Related to training

Question

Related to training

Closed this issue 4 years ago · 1 comments

Thank you the neuro-vectorizer code!

Would it be possible to tell me how much time it takes to complete training? There is only one comment in the README -

"Training might take a long time to finish.".

I understand training time is dependent on a number of factors, but if you could document the time it takes for training on some particular configuration, it would be very helpful.

EDIT - Training terminated after 200 epochs and took a little less than 2 hours, I had enabled GPU ("num_gpus": 1) and set "num_workers": 15

How often does the model get saved and in which path? I see the following configuration in autovec.py

checkpoint_freq = 1,

Does this mean the model is saved every 1 iteration? Each iteration takes about 30 seconds on my system and training has completed 150+ iterations.
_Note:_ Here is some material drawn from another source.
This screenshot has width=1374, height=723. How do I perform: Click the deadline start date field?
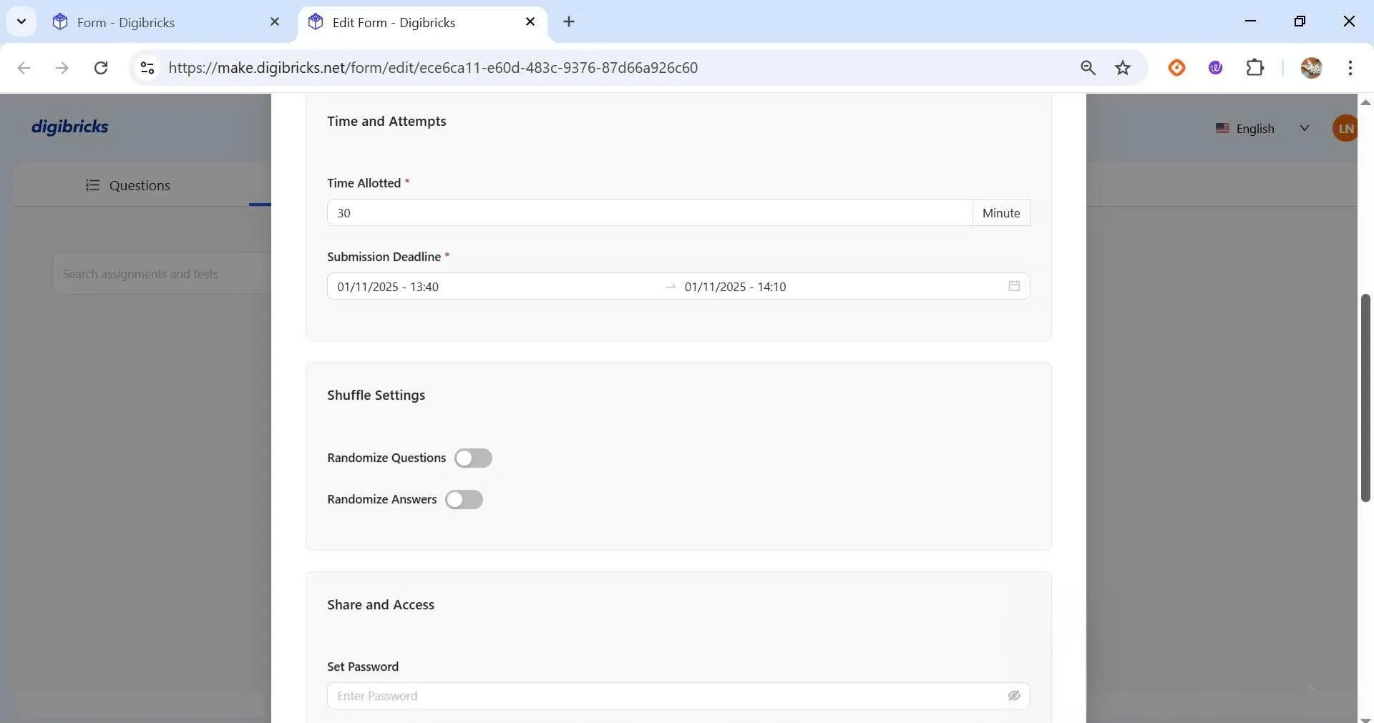[494, 287]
So does that mean I have 150 models saved somewhere? Please do let me know.

EDIT - Found all the 200 checkpoints under ~/ray_results/neurovectorizer_train/PPO_autovec_*
Maybe this could be documented for ease of use as well, if you think it is worth it.

Answer 1 · 2020-06-09T07:50:09.000Z

Hi @Kadakol, Thanks for the great feedback!
Indeed the parameters in autovec.py determine different things like the checkpointing frequency. We point the reader to https://ray.readthedocs.io to get more familiar with the ray/RL API.
It should not take too long. We don't give a time estimate because it depends on the user resources. Make sure that if the processor you use is not the same as ours, you might want to remove O3_runtimes.pkl file so it regenerates these runtimes.
Let me know if you have any other questions!